Granted, they set the tone on day one when the administration insisted that the audience for the inauguration was larger than that of Obama’s. This is a patently obvious lie, backed up by photos released by the National Park Service on Twitter — photos that the administration, in now-typical ham-fisted reaction, tried to memory-hole.
Then there’s the voter fraud panel, designed to ferret out all the alleged illegal voting in the presidential election that Trump won. Because he didn’t win bigly enough, apparently. His claim that he would’ve won had there been no illegal voting is mind-boggling, since that means three million votes cast in the election — all for Hillary Clinton, of course — were illegal and invalid.
Let’s math that up for a moment, kind of like I did with the whole paid protester bit. There were more than 136.6 million votes cast for president in the United States. Thus, Trump claims that 2% of the vote was illegal — or, roughly, one in every fifty votes was fraudulent. Surely, of course, election monitors in the various states would’ve caught some of these attempts, right?
So let’s math that up, too. Let’s say that illegal voters are super secret awesome at casting illegal votes for Clinton (which they all would have to do to support Trump’s claim). But since there’s systems in place and enforcement, let’s also assume that at least 1% of those trying to vote illegally were caught red-handed.
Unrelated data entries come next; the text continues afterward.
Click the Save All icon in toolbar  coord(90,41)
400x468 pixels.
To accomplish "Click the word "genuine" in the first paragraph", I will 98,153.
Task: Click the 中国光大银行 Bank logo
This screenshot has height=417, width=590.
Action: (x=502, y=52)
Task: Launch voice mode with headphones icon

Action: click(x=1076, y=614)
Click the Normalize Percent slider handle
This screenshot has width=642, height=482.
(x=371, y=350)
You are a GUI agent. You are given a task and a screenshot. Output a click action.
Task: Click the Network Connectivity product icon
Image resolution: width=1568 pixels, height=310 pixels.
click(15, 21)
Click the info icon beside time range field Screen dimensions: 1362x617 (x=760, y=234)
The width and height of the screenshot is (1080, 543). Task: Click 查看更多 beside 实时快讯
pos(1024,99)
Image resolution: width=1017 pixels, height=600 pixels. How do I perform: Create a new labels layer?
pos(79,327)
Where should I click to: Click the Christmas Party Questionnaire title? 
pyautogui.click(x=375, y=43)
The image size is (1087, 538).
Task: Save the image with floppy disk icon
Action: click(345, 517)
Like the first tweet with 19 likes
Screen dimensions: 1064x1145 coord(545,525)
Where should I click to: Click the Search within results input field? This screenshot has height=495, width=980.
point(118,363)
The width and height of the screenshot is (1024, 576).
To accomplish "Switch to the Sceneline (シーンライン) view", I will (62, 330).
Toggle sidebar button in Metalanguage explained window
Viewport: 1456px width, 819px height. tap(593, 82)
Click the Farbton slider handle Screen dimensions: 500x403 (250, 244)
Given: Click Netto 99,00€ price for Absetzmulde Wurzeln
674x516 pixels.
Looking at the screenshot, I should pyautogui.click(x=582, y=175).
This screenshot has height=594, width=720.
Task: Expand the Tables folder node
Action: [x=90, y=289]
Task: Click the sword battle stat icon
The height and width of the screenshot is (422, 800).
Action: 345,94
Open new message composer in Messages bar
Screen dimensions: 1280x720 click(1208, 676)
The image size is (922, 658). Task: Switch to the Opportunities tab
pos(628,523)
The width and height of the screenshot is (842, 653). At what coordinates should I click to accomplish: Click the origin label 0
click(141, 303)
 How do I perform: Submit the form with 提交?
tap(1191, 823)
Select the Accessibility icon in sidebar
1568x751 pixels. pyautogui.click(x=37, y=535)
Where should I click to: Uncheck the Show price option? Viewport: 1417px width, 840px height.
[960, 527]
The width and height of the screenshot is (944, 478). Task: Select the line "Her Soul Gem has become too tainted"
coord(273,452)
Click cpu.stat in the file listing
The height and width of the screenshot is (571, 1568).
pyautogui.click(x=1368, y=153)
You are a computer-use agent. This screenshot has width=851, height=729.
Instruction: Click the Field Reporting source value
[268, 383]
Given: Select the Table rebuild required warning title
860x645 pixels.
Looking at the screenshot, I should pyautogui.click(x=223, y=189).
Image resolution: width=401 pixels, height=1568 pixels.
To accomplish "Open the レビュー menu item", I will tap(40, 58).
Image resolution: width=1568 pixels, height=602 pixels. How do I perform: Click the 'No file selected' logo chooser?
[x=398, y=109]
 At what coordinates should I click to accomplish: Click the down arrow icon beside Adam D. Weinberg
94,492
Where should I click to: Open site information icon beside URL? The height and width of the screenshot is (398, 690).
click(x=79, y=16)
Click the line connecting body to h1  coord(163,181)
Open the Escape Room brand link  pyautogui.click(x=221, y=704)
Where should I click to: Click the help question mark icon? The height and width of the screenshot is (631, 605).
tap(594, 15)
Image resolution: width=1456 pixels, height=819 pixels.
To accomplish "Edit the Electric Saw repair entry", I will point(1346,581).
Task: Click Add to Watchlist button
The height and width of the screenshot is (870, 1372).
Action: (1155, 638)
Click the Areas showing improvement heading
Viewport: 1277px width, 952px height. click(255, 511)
The result? There should have been 30,000 illegal voters caught on Election Day. That’s a lot of arrests. That’s huge news.
So, how many people were nabbed for voter fraud? Four. It’s these easily avoidable, utterly inane controversies, created by the egotistical asshat currently in the Oval Office, that has every communications professional in the U.S. laughing (or crying).
Another example: Donald Trump Jr. denies meeting with Russians. Then he says, yeah, we met to talk about adoptions. A day later, he said, OK, someone may have mentioned dirt on Hillary Clinton, but mostly we talked adoptions. And one day after that, Junior releases an email chain in which an intermediary promises dirt on Hillary, with the explicit in-writing admission that said dirt is part of the Russian government’s support of Trump’s campaign. And he says, dude, let’s meet.
And Junior says? “I love it.” In writing. In an email chain he released himself on Twitter.
Yet the president has the gall and audacity to complain that the media is obsessed with Russia and not focusing on his achievements. (One could ask what those achievements are, but it’s a short list, and most of it has to do with curtailing individual rights and liberties and polluting the environment, so yay.)
There are, of course, remedies for this pattern of incompetent communications. Any professional worth their salt could come in and set the ship straight, and maybe even salvage the presidency. I could think of a half-dozen things they could implement today. But A) I’m disinclined to actually help this thuggish lout of a president; B) I’m just a guy with a blog; and C) even if I were the best PR guy in the world, they wouldn’t listen to me anyway.
Which is fine. Keep talking. Keep tweeting. Keep changing the story. Every mischaracterization, omission and outright lie is another brick in the wall. The one thing that we can all count on is that the truth will out. Trump should know that — there’s an inscription to that effect on the facade of CIA headquarters, where he went the day after his inauguration (and complained about crowd size and media treatment).
The quote: “And ye shall know the truth, and the truth shall make you free.” John 8:32.